Jakob Thordsen

Personal information
- Nationality: German
- Born: 22 October 1999 (age 26) Hamburg, Germany

Sport
- Country: Germany
- Sport: Sprint kayak
- Event: K-4 1000 m
- Club: HKC Hannover

Medal record
Men's canoe sprint
Representing Germany
World Championships
| Gold medal – first place | 2018 Montemor-o-Velho | K-4 1000 m |
| Gold medal – first place | 2019 Szeged | K-4 1000 m |
| Bronze medal – third place | 2023 Duisburg | K-1 1000 m |

= Jakob Thordsen =

German canoeist

Jakob Thordsen (born 1999 in Hamburg) is a German sprint canoeist.

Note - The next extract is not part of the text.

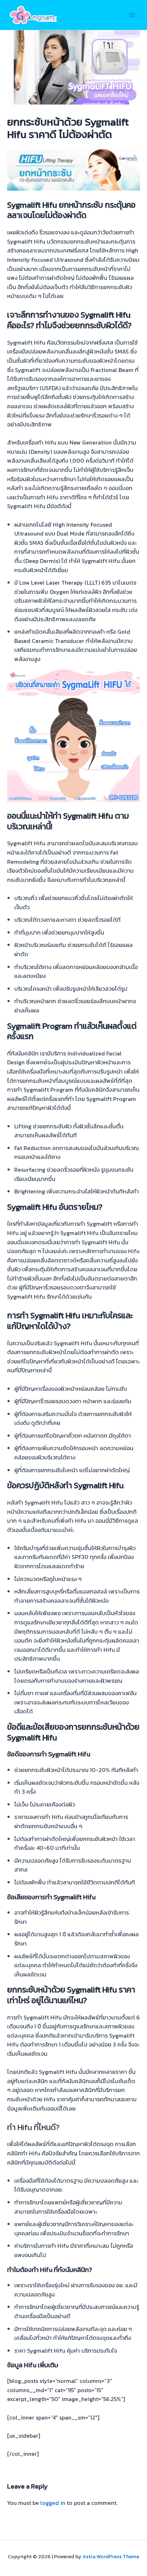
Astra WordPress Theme (110, 2556)
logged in (52, 2502)
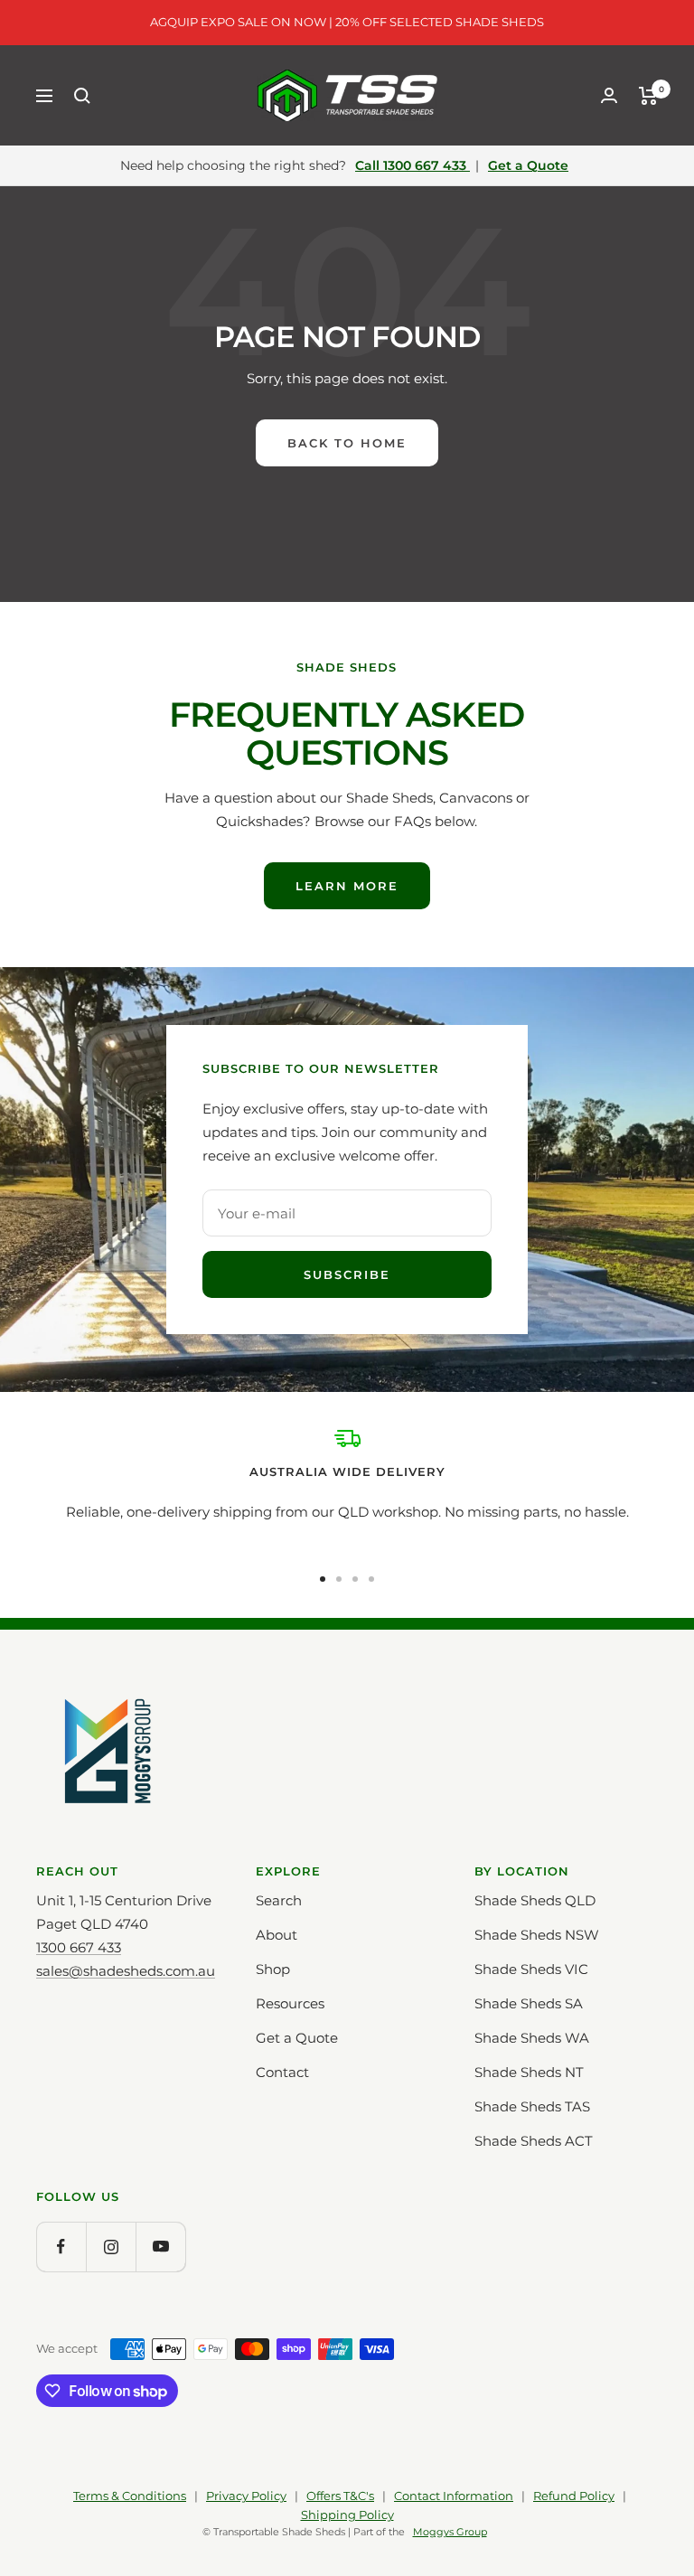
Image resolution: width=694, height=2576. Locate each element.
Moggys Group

He won a gold medal in K-4 1000m at the 2018 ICF Canoe Sprint World Championships and the 2019 ICF Canoe Sprint World Championships, and a bronze medal in the K-1 1000m at the 2023 ICF Canoe Sprint World Championships. He finished 8th in the K-1 1000m at the 2024 Summer Olympics.

As a career outside sport, he has learnt and works as a mechatronics technician.

==Early life==
Thordsen moved from Hamburg to a sports boarding school in Hannover in 2014.